In [None]:
# ===============================
# 1. LOAD DEL FILE .MAT
# ===============================
ox = scipy.io.loadmat('datasets/battery.mat', simplify_cells=True)

# pulizia metadata
for k in ["__header__", "__version__", "__globals__"]:
    ox.pop(k, None)

# ora ox = {"Cell1": {...}, "Cell2": {...}, ...}


# ===============================
# 2. ESTRAGGO LA CAPACITÀ DI OGNI CICLO (C1ch)
# ===============================
capacities = {}        # capacities["CellX"] = [cap_cycle0, cap_cycle1, ...]
for cell_name, cell_data in ox.items():
    caps = []
    for cycle_name, cycle_data in cell_data.items():

        # Prendo la capacità a fine carica C1ch (in mAh)
        q = cycle_data['C1ch']['q']
        cap = q[-1]                     # ultima entry è la capacità del ciclo
        caps.append(cap)

    capacities[cell_name] = caps


# ===============================
# 3. COMPUTE SOH PER OGNI CICLO
# ===============================
soh = {}   # soh["CellX"] = [SoH_cycle0, SoH_cycle1, ...]
for cell, caps in capacities.items():
    soh[cell] = [c / caps[0] for c in caps]   # SoH = q_k / q_0


# ===============================
# 4. COSTRUZIONE DEL DATAFRAME COMPLETO
# ===============================
# ogni riga contiene:
# - nome batteria & ciclo
# - serie temporale di voltaggio (v)
# - serie temporale di temperatura (T)
# - la label SoH


records = {}

for cell_name, cell_data in ox.items():

    cycle_idx = 0
    for cycle_name, cycle_data in cell_data.items():

        v_series = pd.Series(cycle_data['C1ch']['v'])
        T_series = pd.Series(cycle_data['C1ch']['T'])

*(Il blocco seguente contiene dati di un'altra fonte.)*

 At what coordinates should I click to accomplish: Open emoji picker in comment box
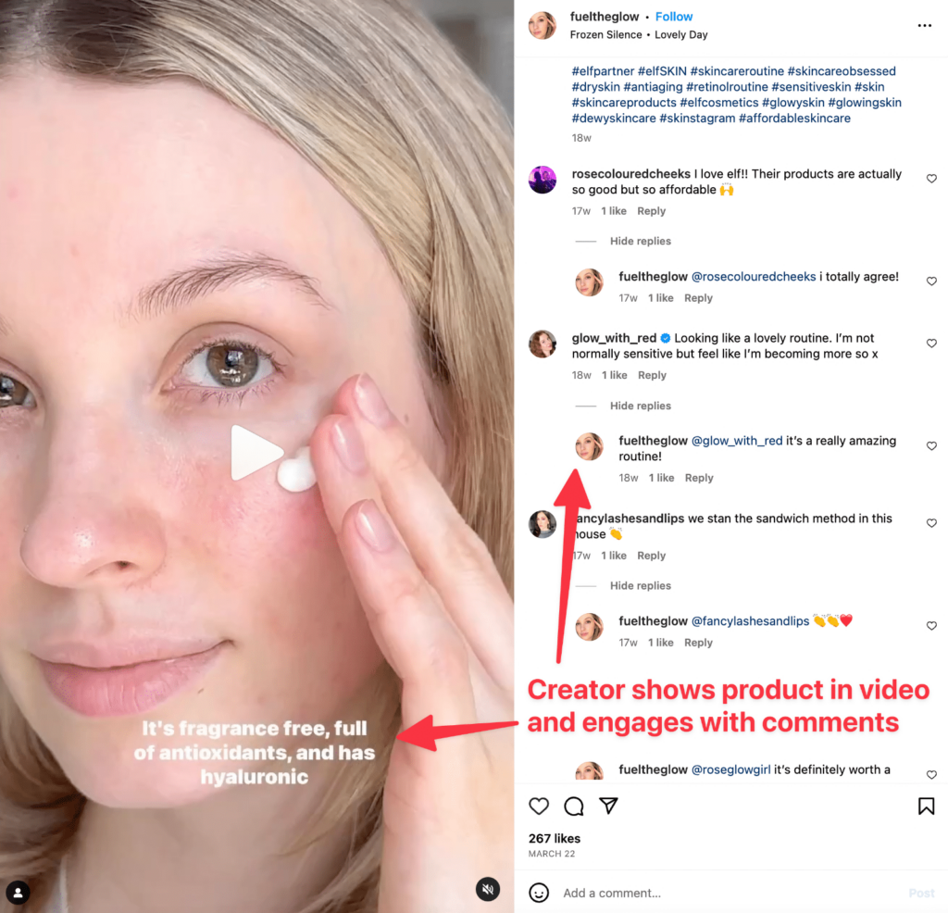539,893
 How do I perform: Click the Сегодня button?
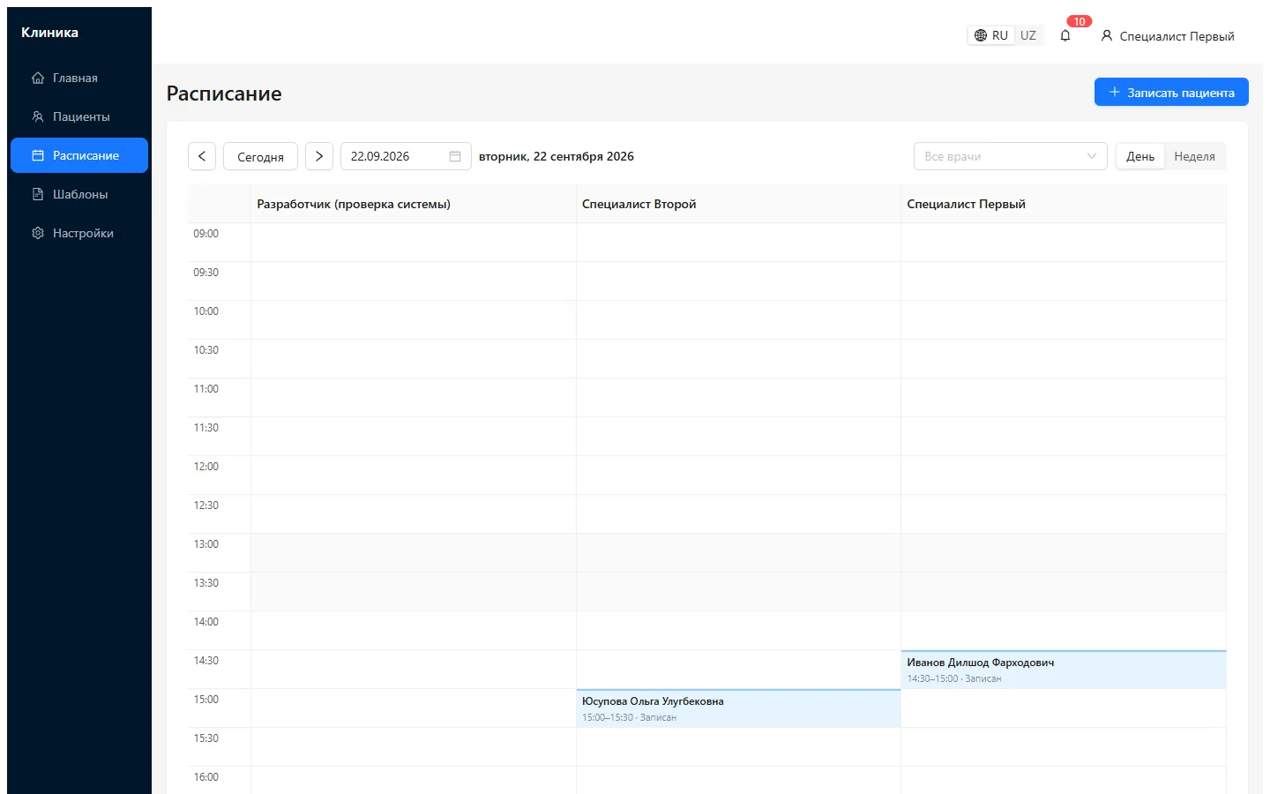click(x=260, y=156)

        key = f"{cycle_name}_{cell_name}"

        records[key] = {
            "cell": cell_name,
            "cycle": cycle_name,
            "voltage": v_series,
            "temperature": T_series,
            "capacity": capacities[cell_name][cycle_idx],
            "SoH": soh[cell_name][cycle_idx]
        }

        cycle_idx += 1


df = pd.DataFrame.from_dict(records, orient="index")
print(df.head())
print("\nNUMERO CAMPIONI TOTALI =", len(df))

In [None]:
import numpy as np
from sklearn.metrics import mean_absolute_percentage_error, mean_absolute_error
import matplotlib.pyplot as plt
from sktime.transformations.panel.padder import PaddingTransformer
from sktime.classification.feature_based import RandomIntervalClassifier
from sktime.performance_metrics.forecasting import mean_absolute_error,mean_absolute_percentage_error

# ===========================
# TRAIN/TEST SPLIT
# ===========================

np.random.seed(2)
msk = np.random.rand(len(df)) < 0.85

train_df = df[msk]
test_df  = df[~msk]

# y = SoH come percentuale intera (0-100)
y_train = (train_df['SoH'] * 100).astype(int)
y_test  = (test_df['SoH'] * 100).astype(int)

# X = solo colonne time-series
x_train = train_df[['voltage', 'temperature']].copy()
x_test  = test_df[['voltage', 'temperature']].copy()

print("Train shape:", x_train.shape, y_train.shape)
print("Test shape:",  x_test.shape,  y_test.shape)

# ===========================
# CLASSIFICATORE
# ===========================

padded_clf = PaddingTransformer() * RandomIntervalClassifier(
    n_intervals=5, 
    random_state=1
)

padded_clf.fit(x_train, y_train)

# predict
y_pred = padded_clf.predict(x_test)

# normalize for metrics
y_test_norm = y_test / 100
y_pred_norm = y_pred / 100

print("MAE% =", mean_absolute_percentage_error(y_test_norm, y_pred_norm))
print("MAE = ", mean_absolute_error(y_test_norm, y_pred_norm))
print("RMSE =", np.sqrt(np.mean((y_test_norm - y_pred_norm)**2)))

# ===========================
# PLOT: real vs pred
# ===========================

plt.figure(figsize=(10,4))
plt.title("SoH real vs pred")
plt.plot(y_test.values, label="real")
plt.plot(y_pred, label="pred")
plt.legend()
plt.show()